As far as efficiency goes, the Tk text widget is quite efficient, 
and it doesn't use any hierarchical information at all;
all formatting attributes are specified with discontiguous,
potentially overlapping tagged regions.

And lastly, you *can* use a single-pass parser with a stack-based 
formatter to keep track of marked spans.

> An editor is in even worse shape. There is no way to validate
>  that such pairs even match, because "matching" is not a generic notion --
>  it has to be custom-built for each kind of pair.

Any SGML parser can do the ID/IDREF validation, and HyTime reftype 
constraints can do (most of) the rest, if it's that important.

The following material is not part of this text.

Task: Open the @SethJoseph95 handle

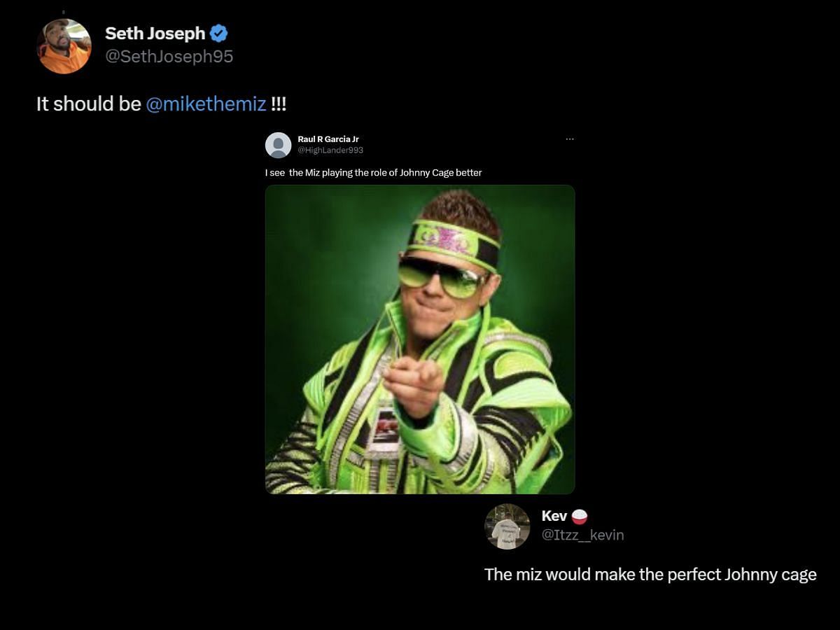Action: (x=169, y=57)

Michael Johnson suggests a <SPOT> element which marks a
single point in the document, and using a separate <HIGHLIGHT> 
element with two IDREF attributes to identify spans.  This
might be even better, though search agents would have to buffer 
the entire document body before sending the head; this would not
be the case with <MARK>.

>  Many DTDs have inserted such element-pairs in their first drafts; they
>  end up removing them later, because they prove to be a pain for both
>  implementors and users, and to have surprising side-effects. We strongly
>  recommend avoiding them completely."

Guess I can't argue with that.

> As a result, I am now looking at a way of specifying both the start and
> ends of highlighted region separately from the document body, e.g. using
> a single element in the document head, e.g. something like:
> 
>         <highlight from=3096 until=4013>
> 
> Where the numbers are byte offsets into the document body.

But this doesn't solve the first problem -- highlighting
regions that cross element boundaries -- and it introduces
a new one:  Now the rendering agent has to keep track of 
byte offsets in the source document.

So does the agent which generates highlight information, for that
matter; this is a bigger problem since most SGML processors don't 
keep track of that information at all.  

Using HyTime or HyTime-like locators that point into the
document from outside is probably a good idea, but it
*still* wouldn't solve the first problem, and it is much, 
much more difficult to get right than implementing (and using) 
<MARK> would be.


--Joe English

  jenglish@crl.com

[ P.S. to list maintainers:
  Mail to www-html@www.w3.org keeps bouncing with this message:

    ----- Transcript of session follows -----
    Connected to www.w3.org:
    >>> HELO www12
    <<< 553 www12 host name configuration error
    554 <www-html@www.w3.org>... Service unavailable

  I tried twice this afternoon and once just now (~10PM PST),
  with the same result each time.  I've addressed this to 
  www19.w3.org in hopes that it will get through. 
]

[ P.P.S. to Dave:
  I'm Cc: ing you this time; if it bounces again I'm giving up 
  on www-html, but I still have hope for <MARK>.  Sorry if you
  end up with a bazillion copies.
]